The White House described its Friday meeting with Anthropic CEO Dario Amodei as "productive and constructive" — language that lands very differently against the backdrop of the past two months, in which the administration had branded the company a "radical left, woke" supplier and ordered federal agencies to stop using its tools. The thaw, first reported by the BBC citing Axios, hints at how dependent the US government has quietly become on frontier AI from Anthropic.
The about-face in context
Amodei reportedly met with Treasury Secretary Scott Bessent and White House Chief of Staff Susie Wiles. The official readout said the conversation "explored the balance between advancing innovation and ensuring safety," and discussed shared protocols for scaling the technology.
Anthropic itself declined to comment publicly. The optics are still awkward: when President Trump originally directed government agencies to drop Anthropic, his social-media post called the company's leadership "left wing nut jobs" who were trying to "strong arm" the Department of Defense, and ended with: "We don't need it, we don't want it, and will not do business with them again!"
Asked by reporters in Phoenix about Amodei's visit, Trump said he had "no idea" about the meeting.
Why the reset is happening now
The trigger appears to be Claude Mythos, the cyber-focused model Anthropic previewed earlier this month. Anthropic claims Mythos can outperform humans on a range of hacking and computer-security tasks, and says it has surfaced bugs in decades-old code and worked out how to exploit them autonomously.
Only a few dozen organisations currently have access. Last week Amodei publicly said the company had "spoken to officials across the US government" and offered to collaborate. Friday's meeting is the first sign that those overtures are finding traction even inside an administration that, on paper, has been openly hostile.

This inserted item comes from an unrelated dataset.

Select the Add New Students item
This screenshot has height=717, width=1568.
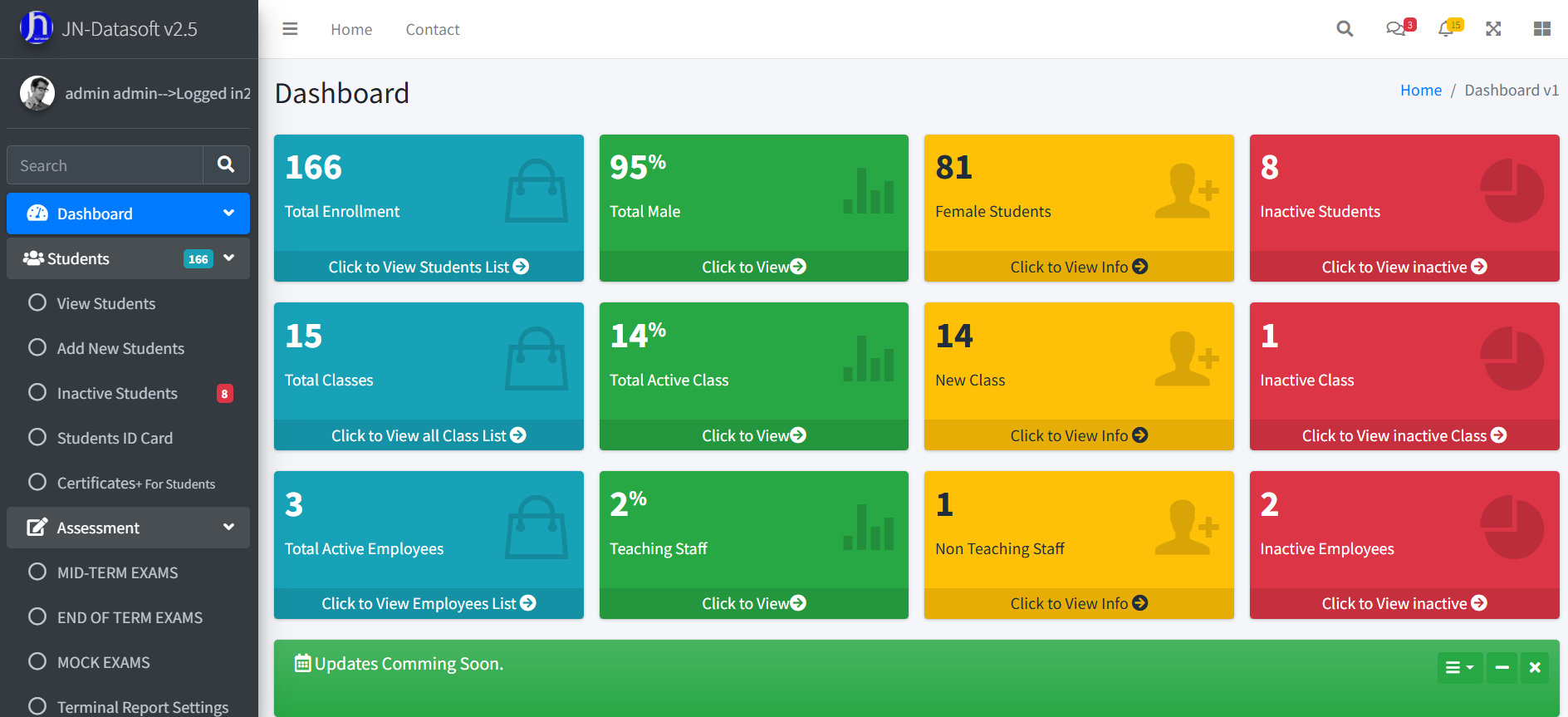coord(120,348)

The signal: when a model can credibly claim to be a strategic-grade cyber tool, even a politically uncomfortable supplier becomes hard to walk away from.
The lawsuit nobody dropped
The reset doesn't erase the legal fight in the background. In March, Anthropic sued the Department of Defense and other federal agencies after being labelled a "supply chain risk" — the first time a US company has publicly been given the designation, which means a technology is considered insecure for government use. Anthropic argued the label was retaliation by Defence Secretary Pete Hegseth after Amodei refused to grant the Pentagon unconstrained access to Claude over concerns about mass domestic surveillance and fully autonomous weapons.

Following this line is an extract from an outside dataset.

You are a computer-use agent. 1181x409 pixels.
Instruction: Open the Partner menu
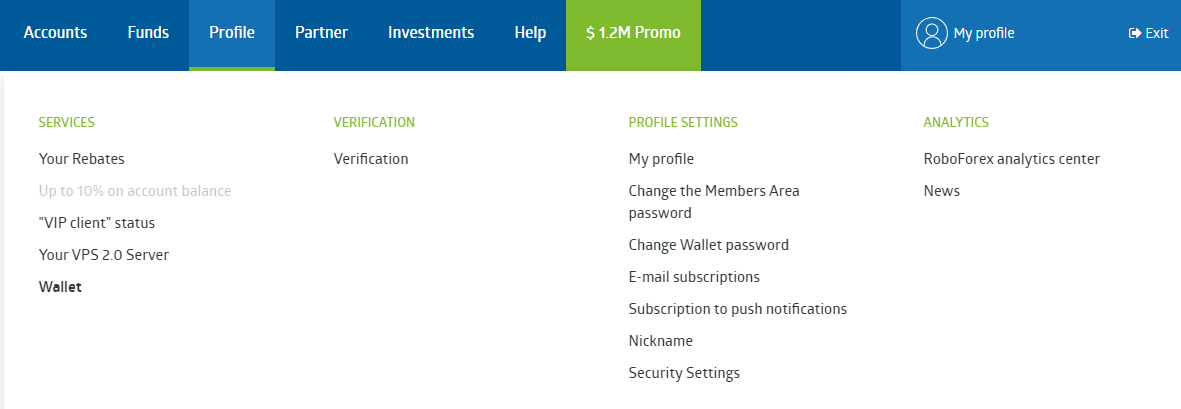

A federal court in California has largely sided with Anthropic, but a federal appeals court declined to suspend the supply-chain-risk designation while the case proceeds. Despite that label, court records show many federal agencies that were Anthropic customers prior to the order are still using its tools.
The bigger pattern
Three things are worth flagging for anyone watching how AI policy is actually being made:
- Security utility beats political posture. Mythos has flipped the script: a White House that publicly disparaged Anthropic is now sitting across the table from its CEO because the alternative — being out of the loop on a strategic-grade cyber tool — is worse.
- The "supply chain risk" label is becoming a negotiating tool. Whatever its merits, the designation is functioning less as a final verdict and more as leverage in a long, multi-party negotiation about what unfettered government access to frontier AI should mean.

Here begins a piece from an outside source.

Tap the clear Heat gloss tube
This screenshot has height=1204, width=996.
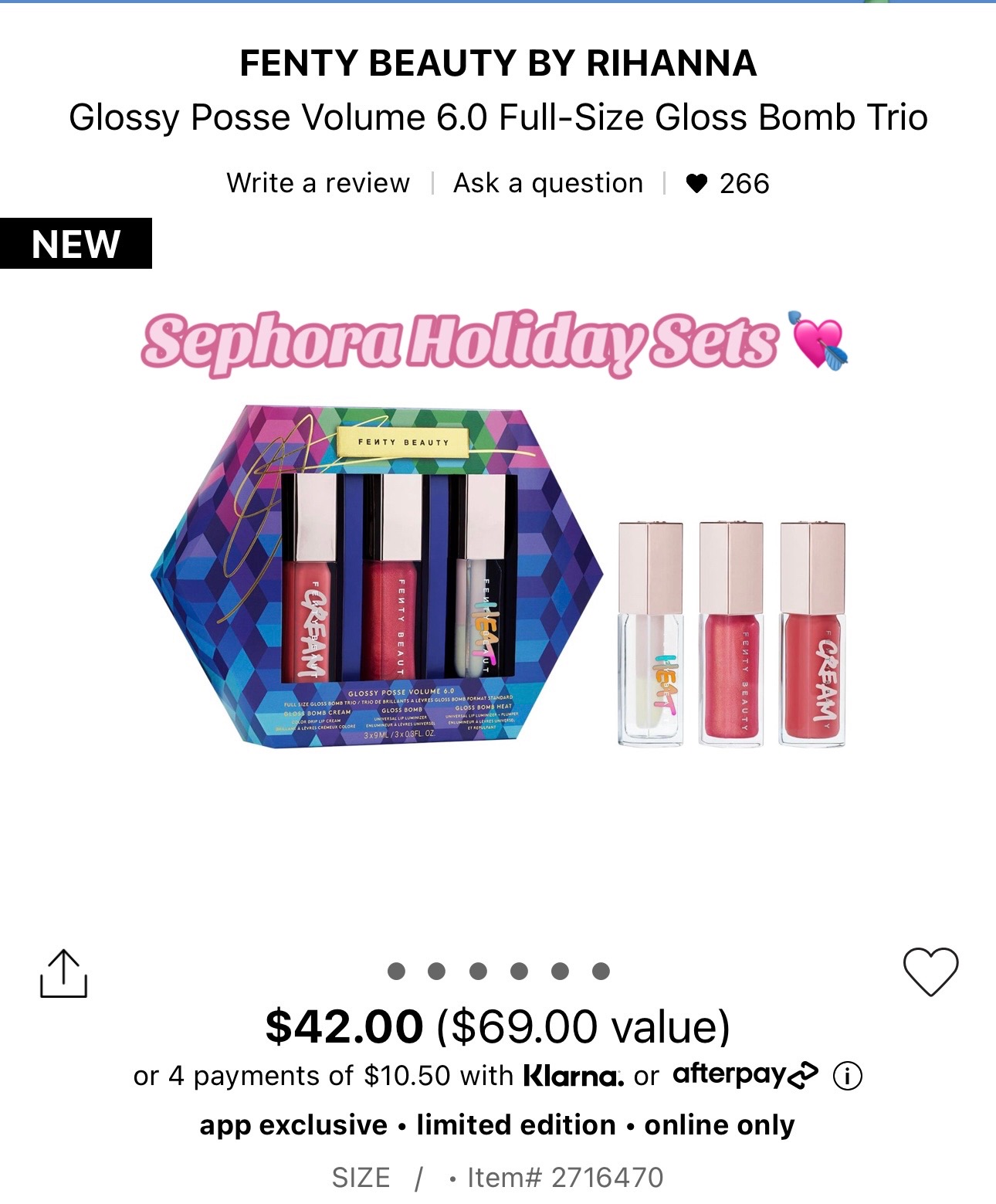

- Anthropic's positioning is now de facto bipartisan infrastructure. The combination of large-scale federal deployment, ongoing court wins, and a model the Treasury wants major banks to test against, makes the company harder to dislodge with a single executive order.
What to watch next
The immediate question is whether Friday's meeting produces concrete commitments — for example, formalised access to Mythos for federal cyber-defence teams, or any softening of the supply-chain designation. The deeper question is structural: how does any administration, of any party, manage a vendor whose product is simultaneously a national-security asset and a political flashpoint?
Mythos is forcing that question into the open faster than most observers expected. Friday's "productive" meeting suggests the answer, at least for now, is pragmatism over posture.